Escuela Técnica Superior de Ingenieros en Topografía, Geodesia y Cartografía

Harnessing large language models to build knowledge graphs from earthquake news

El profesor de nuestra Escuela Luis M. Vilches-Blázquez, junto a investigadores del Centro de Investigación en Computación del Instituto Politécnico Nacional (México), han publicado este interesante artículo. ¡Enhorabuena!
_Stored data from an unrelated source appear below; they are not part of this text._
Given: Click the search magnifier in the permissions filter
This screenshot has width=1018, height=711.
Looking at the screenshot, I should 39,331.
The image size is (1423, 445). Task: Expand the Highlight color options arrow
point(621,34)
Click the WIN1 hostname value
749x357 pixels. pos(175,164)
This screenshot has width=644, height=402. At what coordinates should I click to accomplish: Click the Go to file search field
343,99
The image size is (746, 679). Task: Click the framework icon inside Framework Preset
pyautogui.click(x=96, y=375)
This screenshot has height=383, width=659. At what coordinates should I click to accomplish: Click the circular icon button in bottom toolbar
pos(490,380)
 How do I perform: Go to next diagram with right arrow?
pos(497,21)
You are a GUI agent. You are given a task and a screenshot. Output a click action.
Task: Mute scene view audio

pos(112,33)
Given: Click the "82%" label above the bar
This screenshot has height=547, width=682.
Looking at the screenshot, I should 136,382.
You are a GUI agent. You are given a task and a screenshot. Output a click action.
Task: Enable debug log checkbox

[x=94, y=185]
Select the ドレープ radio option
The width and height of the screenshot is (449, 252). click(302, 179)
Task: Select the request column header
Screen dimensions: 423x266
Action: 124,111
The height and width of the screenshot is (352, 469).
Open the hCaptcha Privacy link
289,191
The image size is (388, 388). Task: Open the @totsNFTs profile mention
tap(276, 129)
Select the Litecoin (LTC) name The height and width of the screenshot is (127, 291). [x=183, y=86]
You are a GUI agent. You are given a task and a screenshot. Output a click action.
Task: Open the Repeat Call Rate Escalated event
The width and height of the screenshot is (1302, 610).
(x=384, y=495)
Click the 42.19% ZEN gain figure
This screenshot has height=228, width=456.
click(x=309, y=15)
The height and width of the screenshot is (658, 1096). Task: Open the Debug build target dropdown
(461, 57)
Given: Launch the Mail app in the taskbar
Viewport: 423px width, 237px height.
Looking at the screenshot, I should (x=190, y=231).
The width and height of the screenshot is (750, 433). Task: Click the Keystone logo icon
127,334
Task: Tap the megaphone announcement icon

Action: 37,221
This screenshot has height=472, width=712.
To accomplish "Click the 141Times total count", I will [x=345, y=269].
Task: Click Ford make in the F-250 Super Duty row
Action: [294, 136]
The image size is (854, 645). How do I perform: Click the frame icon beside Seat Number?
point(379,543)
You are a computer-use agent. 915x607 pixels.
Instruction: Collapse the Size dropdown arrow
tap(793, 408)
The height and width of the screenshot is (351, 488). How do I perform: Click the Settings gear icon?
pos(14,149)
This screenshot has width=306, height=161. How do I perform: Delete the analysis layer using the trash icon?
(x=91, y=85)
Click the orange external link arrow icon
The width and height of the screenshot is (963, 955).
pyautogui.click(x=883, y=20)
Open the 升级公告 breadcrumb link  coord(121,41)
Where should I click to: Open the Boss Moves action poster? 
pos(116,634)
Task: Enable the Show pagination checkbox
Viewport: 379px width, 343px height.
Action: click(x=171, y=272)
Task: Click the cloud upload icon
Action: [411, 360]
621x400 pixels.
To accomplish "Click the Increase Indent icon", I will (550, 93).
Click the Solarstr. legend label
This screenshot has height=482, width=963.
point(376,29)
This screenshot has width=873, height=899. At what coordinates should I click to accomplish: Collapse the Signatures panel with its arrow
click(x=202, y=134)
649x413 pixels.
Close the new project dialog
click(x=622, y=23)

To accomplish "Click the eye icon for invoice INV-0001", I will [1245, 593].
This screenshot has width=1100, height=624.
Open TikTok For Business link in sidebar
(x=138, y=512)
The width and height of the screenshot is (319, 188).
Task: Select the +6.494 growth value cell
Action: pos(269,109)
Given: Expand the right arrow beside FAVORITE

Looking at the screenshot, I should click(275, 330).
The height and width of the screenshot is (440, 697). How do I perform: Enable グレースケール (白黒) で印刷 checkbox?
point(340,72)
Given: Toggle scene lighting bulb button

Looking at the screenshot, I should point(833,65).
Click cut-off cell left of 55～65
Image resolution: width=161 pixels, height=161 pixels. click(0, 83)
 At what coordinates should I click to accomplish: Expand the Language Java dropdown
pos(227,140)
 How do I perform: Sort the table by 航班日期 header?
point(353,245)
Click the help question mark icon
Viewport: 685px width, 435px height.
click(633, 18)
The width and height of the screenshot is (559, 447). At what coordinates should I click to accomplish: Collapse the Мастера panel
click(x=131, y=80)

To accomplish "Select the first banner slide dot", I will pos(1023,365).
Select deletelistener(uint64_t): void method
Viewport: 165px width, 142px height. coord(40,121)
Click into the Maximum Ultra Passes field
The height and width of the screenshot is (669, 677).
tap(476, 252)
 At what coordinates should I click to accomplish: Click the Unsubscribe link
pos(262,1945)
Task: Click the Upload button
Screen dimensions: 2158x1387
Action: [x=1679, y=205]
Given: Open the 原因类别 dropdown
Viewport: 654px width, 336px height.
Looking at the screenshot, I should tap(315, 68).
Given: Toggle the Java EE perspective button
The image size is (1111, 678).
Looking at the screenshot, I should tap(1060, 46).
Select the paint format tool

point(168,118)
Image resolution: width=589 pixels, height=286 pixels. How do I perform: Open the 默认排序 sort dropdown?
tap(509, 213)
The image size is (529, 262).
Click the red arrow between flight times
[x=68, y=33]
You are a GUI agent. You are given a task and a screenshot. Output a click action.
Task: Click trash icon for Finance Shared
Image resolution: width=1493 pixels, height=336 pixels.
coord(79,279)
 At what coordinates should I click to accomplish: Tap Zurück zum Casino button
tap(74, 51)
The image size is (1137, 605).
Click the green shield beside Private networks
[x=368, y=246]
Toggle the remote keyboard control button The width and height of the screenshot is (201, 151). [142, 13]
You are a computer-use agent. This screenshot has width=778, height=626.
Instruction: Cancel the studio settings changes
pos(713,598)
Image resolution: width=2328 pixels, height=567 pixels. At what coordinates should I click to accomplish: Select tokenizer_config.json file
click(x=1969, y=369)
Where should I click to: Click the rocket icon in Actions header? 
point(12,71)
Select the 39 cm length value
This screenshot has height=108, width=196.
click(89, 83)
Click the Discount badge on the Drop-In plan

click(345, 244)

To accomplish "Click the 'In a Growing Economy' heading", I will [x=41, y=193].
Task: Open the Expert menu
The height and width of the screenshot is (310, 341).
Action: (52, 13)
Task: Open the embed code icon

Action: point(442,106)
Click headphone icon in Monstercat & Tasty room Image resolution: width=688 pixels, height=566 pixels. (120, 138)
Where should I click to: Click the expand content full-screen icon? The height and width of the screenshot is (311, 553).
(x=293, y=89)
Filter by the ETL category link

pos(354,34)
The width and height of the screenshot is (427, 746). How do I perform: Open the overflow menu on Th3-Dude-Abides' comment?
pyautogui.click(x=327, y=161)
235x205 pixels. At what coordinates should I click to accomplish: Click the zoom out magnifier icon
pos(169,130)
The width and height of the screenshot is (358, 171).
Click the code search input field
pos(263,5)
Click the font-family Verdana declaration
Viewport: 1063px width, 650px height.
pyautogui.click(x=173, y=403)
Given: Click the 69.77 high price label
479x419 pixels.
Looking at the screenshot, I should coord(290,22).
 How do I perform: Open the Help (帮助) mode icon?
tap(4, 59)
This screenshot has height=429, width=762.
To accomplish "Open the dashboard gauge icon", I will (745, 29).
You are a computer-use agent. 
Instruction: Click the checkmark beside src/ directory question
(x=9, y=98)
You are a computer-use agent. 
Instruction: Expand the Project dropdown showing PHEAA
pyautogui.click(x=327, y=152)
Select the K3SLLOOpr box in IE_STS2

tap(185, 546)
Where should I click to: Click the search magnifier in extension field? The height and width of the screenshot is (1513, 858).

Autores: Luis Roberto Polo-Bautista, Luis M. Vilches-Blázquez, Sandra Dinora Orantes-Jiménez

Universidades participantes: Instituto Politécnico Nacional, Centro de Investigación en Computación, Mexico City, Mexico; Ontology Engineering Group, Universidad Politécnica de Madrid, Madrid, Spain

Revista: International Journal of Digital Earth

Link to this article: https://doi.org/10.1080/17538947.2025.2594950

ABSTRACT

Earthquakes are geological phenomena that have a significant impact on human lives, infrastructure, and economies. Although numerous seismic events are documented annually, only a fraction of them cause substantial damage. The media have been instrumental in collecting information on seismic events worldwide. However, existing databases often lack specific details. Consequently, scholars turn to newspaper archives to learn about aspects related to these events. Knowledge Graphs (KGs) have emerged to represent and retrieve data in a systematic way, playing a key role in artificial intelligence applications. Recent studies have explored the use of Large Language Models (LLMs) to construct KGs, but problems such as inconsistency and lack of precision persist. In this paper, a zero-shot learning approach is proposed to semi-automatically build KGs by leveraging natural language processing and semantic analysis techniques. The proposed approach aims to improve entity and relation detection while minimizing manual intervention. In addition, a set of metrics has been defined to evaluate the quality of the generated KGs, focusing on factual accuracy and semantic consistency. The effectiveness of the proposed approach is evaluated using a GDELT corpus, which contains 2,241 Spanish-language news articles on seismic events in Mexico from 2017 to 2021.

KEYWORDS

Knowledge graphs; large language models; zero-shot approach; knowledge extraction; earthquake news

To cite this article: Luis Roberto Polo-Bautista, Luis M. Vilches-Blázquez & Sandra Dinora Orantes-Jiménez (2025) Harnessing large language models to build knowledge graphs from earthquake news, International Journal of Digital Earth, 18:2, 2594950, DOI: 10.1080/17538947.2025.2594950

FIGURES

Figure 1. Semi-automatic construction process of KGs

Figure 2. Visualizing 2% of each graph. Note: (A) The Llama 3.1 subgraph is comprised of 106 nodes and 352 edges. (B) The OLMO subgraph consists of 186 nodes and 576 edges. (C) The Gemma 2 subgraph is made up of 341 nodes and 950 edges. (D) The GPT-4o subgraph is composed of 257 nodes and 831 edges.